The film was clearly an exercise in softening us up for an imminent legislative proposal to ban pro-life vigils in the immediate vicinity of clinics by establishing buffer zones along lines long demanded by the British Pregnancy Advisory Service and other abortion providers.
No one explained how anyone could meaningfully exercise an informed choice if they were deemed too delicate to hear the other side of the argument. But that’s perhaps because “choice” isn’t the issue any more; if it ever really was.
Apart from buffer zones, the argument in Britain seems likely to coalesce around the question of the repeal of the 1861 act under which self-inflicted abortion remains unlawful. This was not repealed by the 1967 Abortion Act, which only legalised abortion under certain specified conditions.
Although the Victorian measure is hardly ever used, a campaign has now been launched by a powerful coalition, including the Fawcett Society, the Royal College of Midwives and Women’s Aid, to ditch the measure.
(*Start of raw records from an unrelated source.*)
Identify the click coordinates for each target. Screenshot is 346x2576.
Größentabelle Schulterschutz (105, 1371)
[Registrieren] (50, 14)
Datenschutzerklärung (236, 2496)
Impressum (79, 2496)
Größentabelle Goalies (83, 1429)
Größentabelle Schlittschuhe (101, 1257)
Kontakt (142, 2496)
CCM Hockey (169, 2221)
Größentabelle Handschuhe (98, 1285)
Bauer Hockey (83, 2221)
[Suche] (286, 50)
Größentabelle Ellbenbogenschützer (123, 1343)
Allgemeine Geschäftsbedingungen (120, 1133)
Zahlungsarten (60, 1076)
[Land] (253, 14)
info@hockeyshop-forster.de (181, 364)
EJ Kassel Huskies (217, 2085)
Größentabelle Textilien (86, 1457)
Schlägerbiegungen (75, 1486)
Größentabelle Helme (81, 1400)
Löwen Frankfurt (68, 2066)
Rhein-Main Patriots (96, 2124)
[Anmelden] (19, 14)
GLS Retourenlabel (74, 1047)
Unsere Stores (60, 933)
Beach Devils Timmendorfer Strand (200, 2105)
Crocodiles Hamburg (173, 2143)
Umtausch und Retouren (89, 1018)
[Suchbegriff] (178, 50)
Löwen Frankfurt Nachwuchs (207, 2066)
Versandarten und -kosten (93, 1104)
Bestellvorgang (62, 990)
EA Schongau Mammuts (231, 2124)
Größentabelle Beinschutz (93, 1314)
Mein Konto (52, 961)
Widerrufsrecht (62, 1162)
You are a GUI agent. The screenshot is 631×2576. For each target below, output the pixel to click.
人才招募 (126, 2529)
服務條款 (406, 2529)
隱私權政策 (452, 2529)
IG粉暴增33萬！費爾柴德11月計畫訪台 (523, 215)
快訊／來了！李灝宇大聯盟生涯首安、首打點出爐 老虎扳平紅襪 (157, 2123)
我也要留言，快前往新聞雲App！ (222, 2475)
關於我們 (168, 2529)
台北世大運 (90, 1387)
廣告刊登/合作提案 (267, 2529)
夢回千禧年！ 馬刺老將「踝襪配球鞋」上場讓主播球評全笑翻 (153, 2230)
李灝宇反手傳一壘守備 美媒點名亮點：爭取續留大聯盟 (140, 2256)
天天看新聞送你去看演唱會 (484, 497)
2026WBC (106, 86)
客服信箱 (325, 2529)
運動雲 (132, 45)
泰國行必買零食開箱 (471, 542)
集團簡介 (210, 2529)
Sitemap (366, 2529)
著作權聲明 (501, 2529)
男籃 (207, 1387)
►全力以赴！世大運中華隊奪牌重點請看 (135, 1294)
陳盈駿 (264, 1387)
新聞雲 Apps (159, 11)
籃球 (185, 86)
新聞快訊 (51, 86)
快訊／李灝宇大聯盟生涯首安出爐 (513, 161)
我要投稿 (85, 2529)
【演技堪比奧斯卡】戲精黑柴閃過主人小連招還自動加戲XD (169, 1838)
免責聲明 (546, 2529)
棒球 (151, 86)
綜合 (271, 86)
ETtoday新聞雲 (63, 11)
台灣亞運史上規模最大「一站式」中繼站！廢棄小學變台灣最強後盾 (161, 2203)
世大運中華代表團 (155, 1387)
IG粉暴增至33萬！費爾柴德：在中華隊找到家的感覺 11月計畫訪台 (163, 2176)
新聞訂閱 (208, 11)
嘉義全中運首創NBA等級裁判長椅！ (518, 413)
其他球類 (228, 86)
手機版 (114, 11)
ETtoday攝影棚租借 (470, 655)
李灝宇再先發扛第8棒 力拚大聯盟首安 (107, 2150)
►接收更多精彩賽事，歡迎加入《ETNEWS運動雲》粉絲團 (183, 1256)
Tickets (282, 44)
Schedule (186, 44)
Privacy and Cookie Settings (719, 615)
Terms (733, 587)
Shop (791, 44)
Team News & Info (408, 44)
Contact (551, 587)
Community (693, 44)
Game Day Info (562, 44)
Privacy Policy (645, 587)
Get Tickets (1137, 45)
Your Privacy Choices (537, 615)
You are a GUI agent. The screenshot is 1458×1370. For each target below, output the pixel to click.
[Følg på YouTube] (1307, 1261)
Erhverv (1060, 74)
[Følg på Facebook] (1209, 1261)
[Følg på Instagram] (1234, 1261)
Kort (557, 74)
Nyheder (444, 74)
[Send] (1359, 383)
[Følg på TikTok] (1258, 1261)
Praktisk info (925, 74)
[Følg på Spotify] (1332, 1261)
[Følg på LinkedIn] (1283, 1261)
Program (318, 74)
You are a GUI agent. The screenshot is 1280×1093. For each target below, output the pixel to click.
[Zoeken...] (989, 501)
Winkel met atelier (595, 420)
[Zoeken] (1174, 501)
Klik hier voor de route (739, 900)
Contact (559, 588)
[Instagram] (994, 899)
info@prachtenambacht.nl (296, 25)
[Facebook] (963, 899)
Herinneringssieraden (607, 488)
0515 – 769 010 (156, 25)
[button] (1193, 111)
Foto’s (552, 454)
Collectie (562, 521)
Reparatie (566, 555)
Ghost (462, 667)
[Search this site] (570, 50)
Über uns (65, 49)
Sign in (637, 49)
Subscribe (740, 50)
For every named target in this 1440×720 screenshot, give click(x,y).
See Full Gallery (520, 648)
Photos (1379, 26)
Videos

Because it is now almost universally accepted that people who lived in the past were more stupid or more prejudiced (or both) than we are today, it seems certain to succeed.
Besides, the movement has its proto-martyr: a Durham woman who purchased pills online to induce a miscarriage and was jailed for two-and-a-half years in 2015. It was the threat of jailing women that brought the crowds out in Poland and led to the defeat of the citizens’ initiative against abortion. (Heavens! Even the Church reversed sharply out of it.) And according to his running mate, Mike Pence, a policy of not punishing women for breaking abortion laws is one thing, perhaps the only thing, that Donald Trump and Hillary Clinton agree upon.
But as the argument shifts from the hard rock of crime and punishment to the softer cultural loci of secondary issues, don’t expect it to be any less vehemently conducted.